Work to complete: Repeat every entry below word for word, omitting the pictures.

(Stored data)

——————

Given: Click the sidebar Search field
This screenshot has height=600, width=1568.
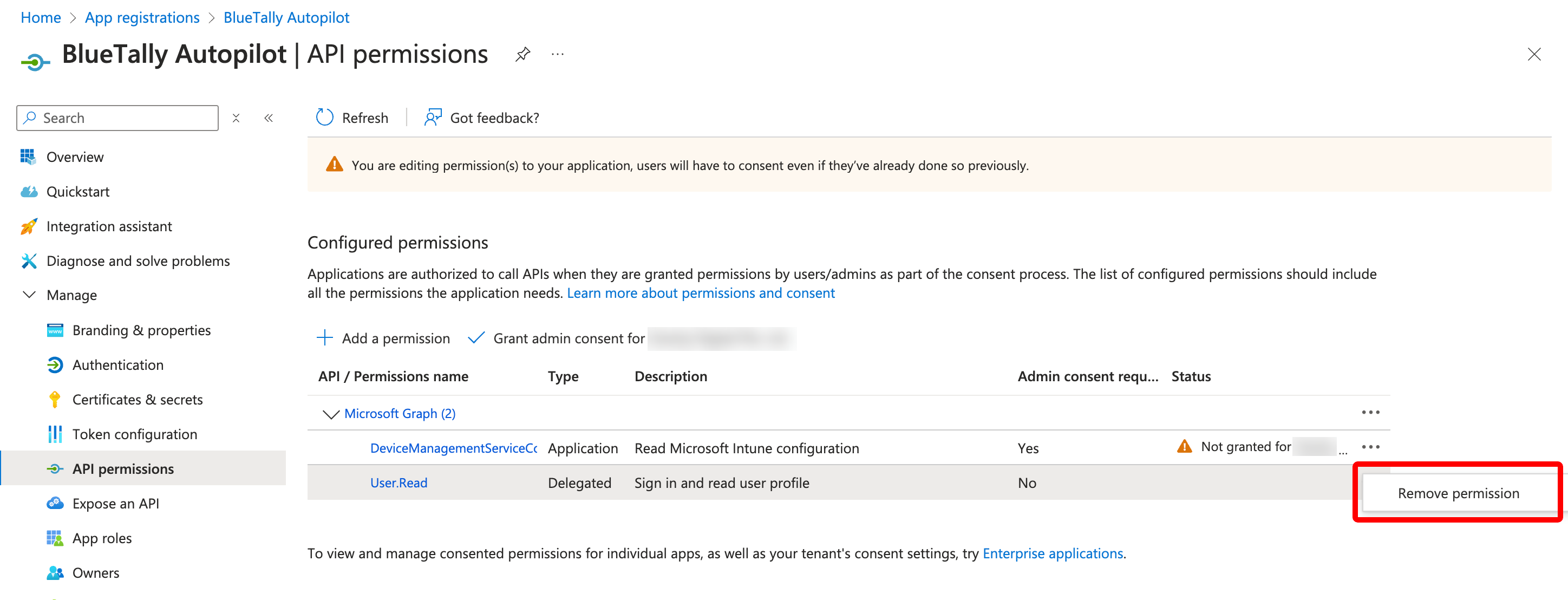Looking at the screenshot, I should pyautogui.click(x=117, y=118).
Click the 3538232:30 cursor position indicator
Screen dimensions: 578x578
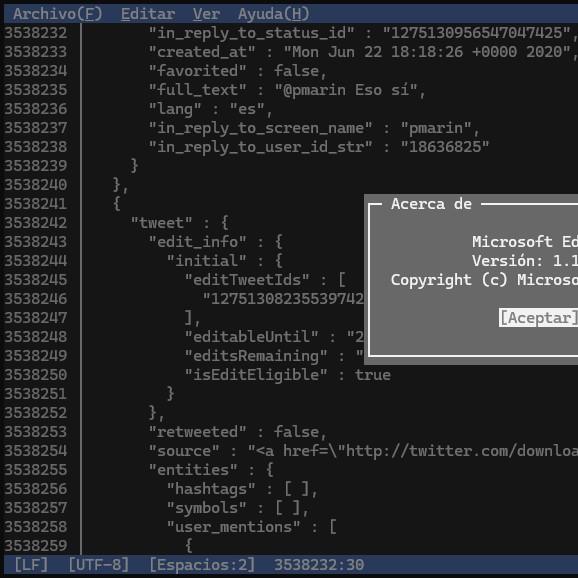point(319,565)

——————

Written reply:
Given: Click the sidebar Search field
This screenshot has height=600, width=1568.
Looking at the screenshot, I should pyautogui.click(x=117, y=118).
Click the 3538232:30 cursor position indicator
Screen dimensions: 578x578
point(319,565)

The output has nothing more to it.